Now, my guess is that you've played with this fish in your mind too many times and can no longer tell whether it was dimpled or pregnant or dangling, but if you can answer the spots question I believe you've answered the ID question.
 
#18 ·
I've forwarded the photo of the Tiger Trout to Al so he can post it on the Forum. In talking to the NYS DEC, they have not stocked Tigers for 10 years or more so they definitely consider this a natural hybrid. Several weeks later, another guide had a client who caught a Tiger on a different river. The client though it was a yellow perch and was ready to chuck it into the woods (you don't have to take an IQ test to get a fishing license). The guide fortunately saw the fish before he had a chance to pitch it and stop him for a more proper release. This guide does a column for a local paper and had just recently run the story and photos of our Tiger Trout so he knew what it was right away.

For those of you inquiring, I'm owner-operator of the Ausable River Sport Shop in Wilmington, NY right on the West Branch of the Ausable. I have a website (www.ausableriversportshop.com) that gives daily updates on river and fishing conditions. So if you're heading over this way, you can check things out before you get here.

Splake sounds like the right ID for the mystery fish. They're a much more popular hybrid them Tigers and do well in stillwaters. I also believe its an easier hybrid to achieve in hatcheries.

BTW Trutta, they may have told you that's a pic of a Tiger, but it sure looks like a good old Brown Trout to me.
 
#21 ·
But your honor I didn't inhale


To be clear, although I love the sport of it as much as anyone I fundamentally disagree with man's forced marriages of species for gain other than that which mother nature intended. Luckily, she makes them unable to reproduce!

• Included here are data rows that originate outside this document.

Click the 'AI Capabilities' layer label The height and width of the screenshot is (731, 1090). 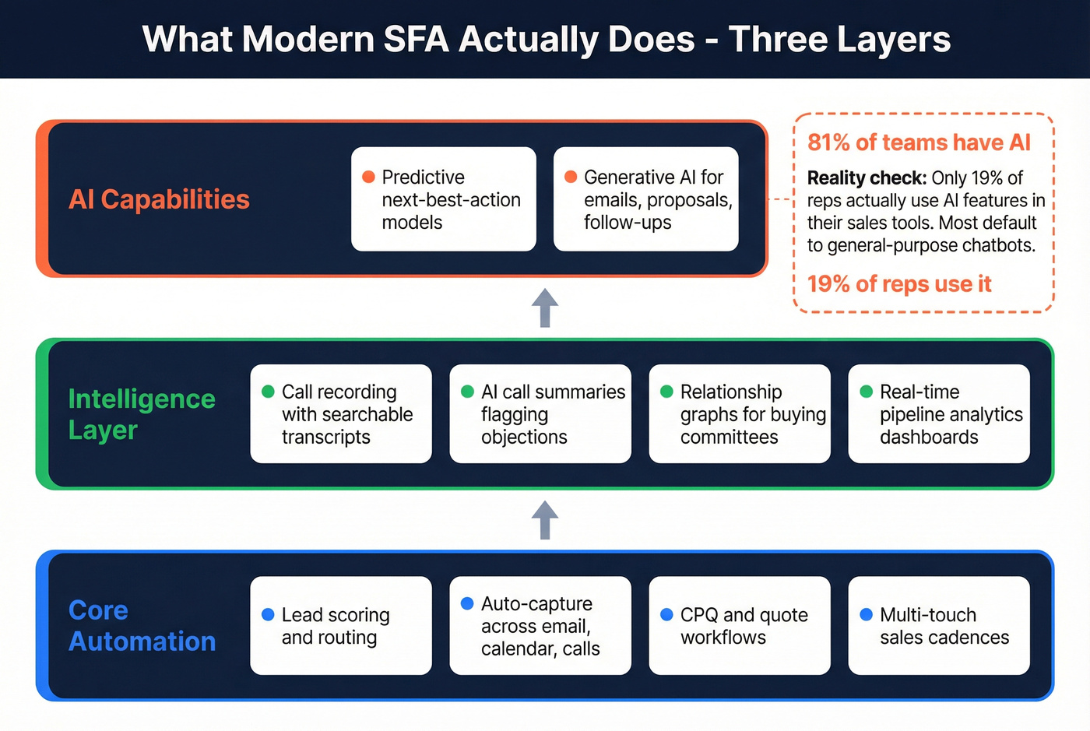159,199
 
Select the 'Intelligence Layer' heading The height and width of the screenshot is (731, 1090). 141,414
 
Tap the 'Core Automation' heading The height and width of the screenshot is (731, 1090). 142,626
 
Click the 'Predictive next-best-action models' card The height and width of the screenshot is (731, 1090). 444,199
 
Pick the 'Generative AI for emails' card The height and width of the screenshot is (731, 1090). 645,199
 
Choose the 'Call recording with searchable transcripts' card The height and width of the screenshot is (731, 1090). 341,414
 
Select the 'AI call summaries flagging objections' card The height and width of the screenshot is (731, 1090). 540,414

As I may have said earlier, I am also disturbed that the whole whirling disease epidemic in the US was caused in the name of having more 'sport'. I'm no "fish anthropologist" but I have to wonder why the brown was the only indigenous trout in it's home range in Europe and it is the resistant carrier of the spirochete. Just a theory but scares me when I think of native steelhead and their landlocked form (rainbow) and other American species at risk.
 
#22 ·
That is most definitely a tiger trout, i've caught 3 of them in the last two years. The giveaway is the square tail-splake have a forked tail! The tiger is a cross of the square tailed brookie I so love to catch! Never eaten one though, anyone know how they taste? Better than a fresh brookie?